**Task objective**: Your result should be every line of the records below that contains the word "page".

Input data START

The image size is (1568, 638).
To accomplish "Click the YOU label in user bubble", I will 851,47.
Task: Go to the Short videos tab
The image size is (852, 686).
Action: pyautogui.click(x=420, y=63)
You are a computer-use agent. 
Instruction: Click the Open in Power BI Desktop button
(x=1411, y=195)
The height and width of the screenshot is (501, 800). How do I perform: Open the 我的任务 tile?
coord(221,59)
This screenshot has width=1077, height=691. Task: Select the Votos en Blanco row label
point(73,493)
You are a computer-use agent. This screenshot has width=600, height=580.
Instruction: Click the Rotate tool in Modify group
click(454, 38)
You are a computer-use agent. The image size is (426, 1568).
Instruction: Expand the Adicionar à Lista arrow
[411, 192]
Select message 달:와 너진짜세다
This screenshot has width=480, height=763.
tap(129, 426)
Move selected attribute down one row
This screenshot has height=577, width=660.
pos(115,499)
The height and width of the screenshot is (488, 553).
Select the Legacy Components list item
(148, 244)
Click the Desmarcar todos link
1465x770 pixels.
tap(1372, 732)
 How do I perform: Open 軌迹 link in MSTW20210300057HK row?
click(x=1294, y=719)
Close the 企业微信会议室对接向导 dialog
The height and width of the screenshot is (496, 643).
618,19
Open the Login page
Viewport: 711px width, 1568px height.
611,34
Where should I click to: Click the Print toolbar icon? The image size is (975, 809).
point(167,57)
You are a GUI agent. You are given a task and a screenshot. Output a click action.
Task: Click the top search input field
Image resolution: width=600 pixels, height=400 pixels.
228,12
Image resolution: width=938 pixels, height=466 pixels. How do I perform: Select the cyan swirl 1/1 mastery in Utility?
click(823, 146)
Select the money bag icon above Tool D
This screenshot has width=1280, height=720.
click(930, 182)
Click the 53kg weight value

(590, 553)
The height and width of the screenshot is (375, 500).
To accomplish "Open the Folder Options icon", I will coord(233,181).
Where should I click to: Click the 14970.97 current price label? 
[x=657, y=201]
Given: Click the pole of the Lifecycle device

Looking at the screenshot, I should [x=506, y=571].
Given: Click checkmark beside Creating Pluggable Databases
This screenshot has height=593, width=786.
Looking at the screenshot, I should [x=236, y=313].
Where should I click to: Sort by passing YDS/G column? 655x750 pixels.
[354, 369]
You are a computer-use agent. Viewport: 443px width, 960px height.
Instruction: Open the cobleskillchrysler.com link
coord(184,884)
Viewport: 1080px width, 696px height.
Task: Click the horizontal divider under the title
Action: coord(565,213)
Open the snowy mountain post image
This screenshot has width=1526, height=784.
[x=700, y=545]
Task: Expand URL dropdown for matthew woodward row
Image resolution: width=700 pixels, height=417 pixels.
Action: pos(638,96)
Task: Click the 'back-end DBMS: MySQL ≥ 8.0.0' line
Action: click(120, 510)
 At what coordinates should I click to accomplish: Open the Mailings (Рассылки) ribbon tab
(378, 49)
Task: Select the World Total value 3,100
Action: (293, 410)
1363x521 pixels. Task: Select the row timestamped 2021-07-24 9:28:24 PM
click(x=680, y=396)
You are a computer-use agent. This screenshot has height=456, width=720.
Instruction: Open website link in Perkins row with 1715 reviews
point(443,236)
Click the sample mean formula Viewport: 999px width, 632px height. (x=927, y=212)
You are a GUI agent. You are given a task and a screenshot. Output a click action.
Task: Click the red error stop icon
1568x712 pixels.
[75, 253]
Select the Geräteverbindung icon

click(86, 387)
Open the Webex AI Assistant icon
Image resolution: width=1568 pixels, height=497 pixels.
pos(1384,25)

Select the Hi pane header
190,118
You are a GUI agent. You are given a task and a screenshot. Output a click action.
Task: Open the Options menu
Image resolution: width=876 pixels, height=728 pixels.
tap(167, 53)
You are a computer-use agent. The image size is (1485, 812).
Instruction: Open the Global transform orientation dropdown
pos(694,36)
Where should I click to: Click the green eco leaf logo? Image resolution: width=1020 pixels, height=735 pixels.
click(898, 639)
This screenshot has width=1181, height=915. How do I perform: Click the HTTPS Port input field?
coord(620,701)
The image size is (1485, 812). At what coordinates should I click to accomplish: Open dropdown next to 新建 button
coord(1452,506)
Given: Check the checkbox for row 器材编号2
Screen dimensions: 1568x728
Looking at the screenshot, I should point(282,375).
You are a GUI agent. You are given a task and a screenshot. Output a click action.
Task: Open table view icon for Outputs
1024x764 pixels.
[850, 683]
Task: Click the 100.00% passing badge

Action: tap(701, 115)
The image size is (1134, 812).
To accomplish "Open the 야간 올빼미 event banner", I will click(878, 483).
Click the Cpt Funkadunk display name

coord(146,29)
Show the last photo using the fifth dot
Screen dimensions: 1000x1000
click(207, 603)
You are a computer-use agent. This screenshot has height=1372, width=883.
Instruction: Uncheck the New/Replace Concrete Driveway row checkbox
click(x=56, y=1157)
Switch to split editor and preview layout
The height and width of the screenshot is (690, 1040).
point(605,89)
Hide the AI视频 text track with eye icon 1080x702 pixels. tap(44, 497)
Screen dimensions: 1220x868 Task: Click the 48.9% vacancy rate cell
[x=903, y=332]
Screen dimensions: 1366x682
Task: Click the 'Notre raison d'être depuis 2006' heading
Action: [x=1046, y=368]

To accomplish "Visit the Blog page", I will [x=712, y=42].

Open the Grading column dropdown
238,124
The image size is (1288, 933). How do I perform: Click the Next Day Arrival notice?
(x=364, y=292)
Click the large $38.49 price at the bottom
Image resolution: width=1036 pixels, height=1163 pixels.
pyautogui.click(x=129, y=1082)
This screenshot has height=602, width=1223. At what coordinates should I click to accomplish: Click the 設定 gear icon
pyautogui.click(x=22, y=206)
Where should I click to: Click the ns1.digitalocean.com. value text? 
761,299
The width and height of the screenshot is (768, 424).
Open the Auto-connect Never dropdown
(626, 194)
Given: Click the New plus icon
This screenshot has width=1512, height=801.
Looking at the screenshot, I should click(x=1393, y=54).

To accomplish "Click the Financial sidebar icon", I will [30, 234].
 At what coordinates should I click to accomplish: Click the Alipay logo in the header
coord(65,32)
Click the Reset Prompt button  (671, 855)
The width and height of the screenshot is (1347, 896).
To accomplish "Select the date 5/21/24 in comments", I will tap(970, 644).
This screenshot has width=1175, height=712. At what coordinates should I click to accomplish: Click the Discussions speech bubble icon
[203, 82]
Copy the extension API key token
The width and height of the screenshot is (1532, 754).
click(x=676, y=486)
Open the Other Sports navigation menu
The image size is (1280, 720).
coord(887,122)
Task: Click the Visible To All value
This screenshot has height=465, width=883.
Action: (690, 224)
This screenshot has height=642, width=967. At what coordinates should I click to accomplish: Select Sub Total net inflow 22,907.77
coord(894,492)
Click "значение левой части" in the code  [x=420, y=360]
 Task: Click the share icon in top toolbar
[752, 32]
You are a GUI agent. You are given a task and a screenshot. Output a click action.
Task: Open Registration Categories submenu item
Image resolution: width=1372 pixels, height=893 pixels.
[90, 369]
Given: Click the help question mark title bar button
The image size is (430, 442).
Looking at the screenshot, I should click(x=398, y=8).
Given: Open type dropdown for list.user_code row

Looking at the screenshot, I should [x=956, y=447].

Input data END

**Final answer**:
Open the Login page
To accomplish "Visit the Blog page", I will [x=712, y=42].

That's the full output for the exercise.